= WHAT YOU WILL DO =
Go to the line below containing "Select the Dashboard lightning bolt icon" and print exactly from there through the line containing "Open the 管理登录", both included. Print nothing else.

= INPUT DATA =
* * *

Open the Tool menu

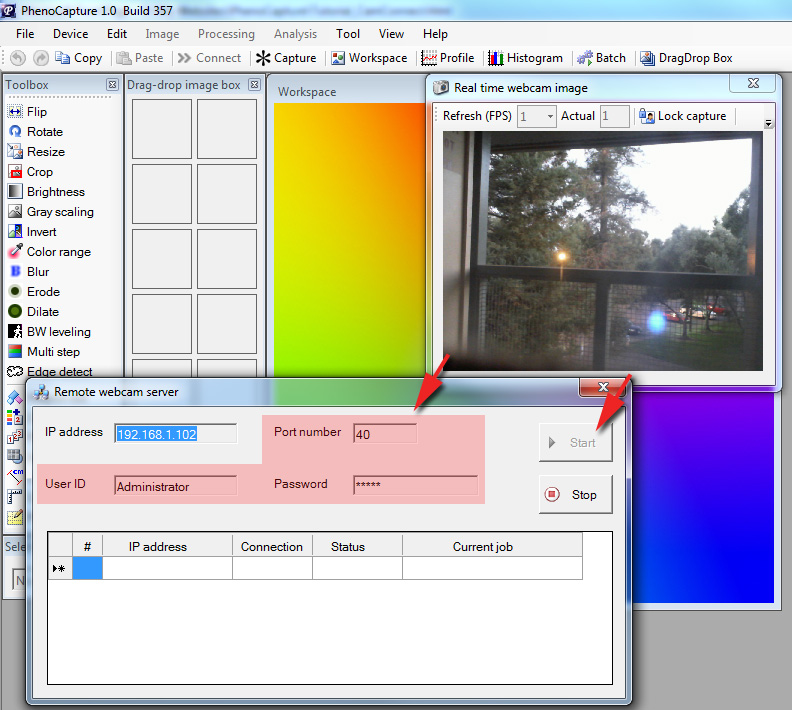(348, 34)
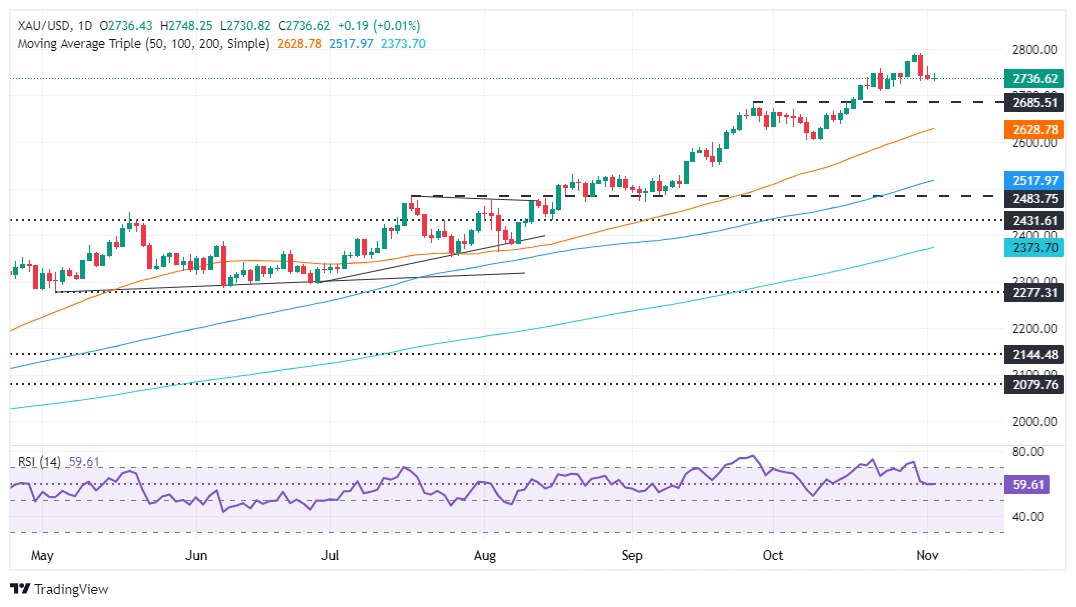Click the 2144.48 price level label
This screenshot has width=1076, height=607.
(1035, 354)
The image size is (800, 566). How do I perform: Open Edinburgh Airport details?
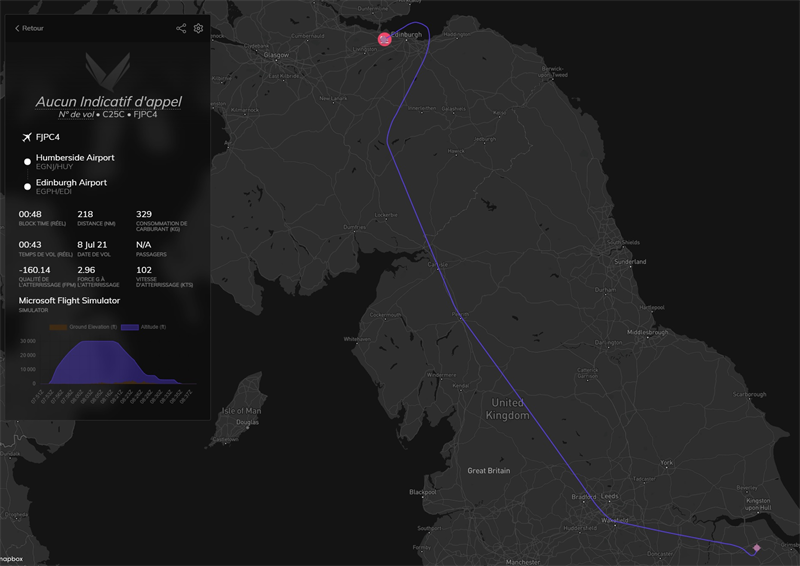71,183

* * *

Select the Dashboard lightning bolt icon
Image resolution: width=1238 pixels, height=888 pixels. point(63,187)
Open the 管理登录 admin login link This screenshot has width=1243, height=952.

* * *

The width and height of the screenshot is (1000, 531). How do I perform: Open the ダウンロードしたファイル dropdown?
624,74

* * *

= SOLUTION TO THIS PROBLEM =
Select the Dashboard lightning bolt icon
Image resolution: width=1238 pixels, height=888 pixels. point(63,187)
Open the 管理登录 admin login link This screenshot has width=1243, height=952.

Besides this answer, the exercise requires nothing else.